After looking at the general traits most SSS share, I attempted to sort them into a set of categories based on their purpose or operation. Once I had an initial set of categories, I classified all the sites in my corpus as a test of robustness and made some revisions. For example, I initially created a multimedia category since many sites simply play audio or video clips. It became apparent, however, that this characteristic was non-orthogonal to the others categories; some multimedia instances were pop culture references, others were interactive, and some were artistic expression. I abandoned multimedia as its own category. This left me with six categories: status sites, question sites, pop culture, information and instruction, advice and commentary, plus a selection of oddball sites which defied simple categorization.

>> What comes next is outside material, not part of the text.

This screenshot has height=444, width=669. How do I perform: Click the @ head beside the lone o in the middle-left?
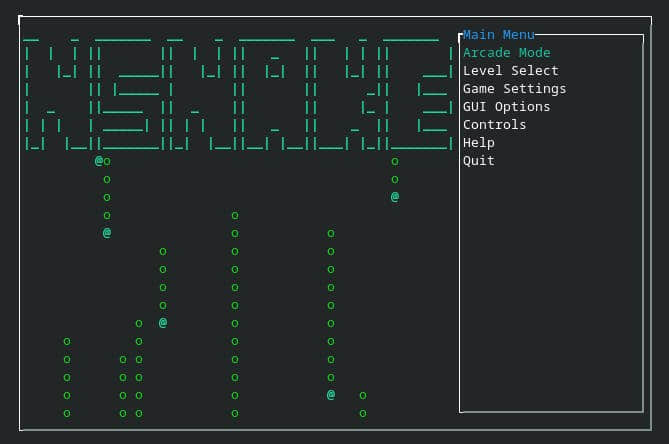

Question sites are closely related to status sites, and their names often take the same form. The distinguishing feature is that the answer these sites provide is not expected to change. Contrast isobamapresident.com, a status site, with isbarackobamamuslin.com, a question site. While Barack Obama’s status as president can change, he will never be muslin. Some question sites may offer judgments in their answers, like shouldiusetablesforlayout.com, which addresses whether it is acceptable to design webpages using the table feature for page layout purposes."
It's a fun read, enjoy.
(From Kottke )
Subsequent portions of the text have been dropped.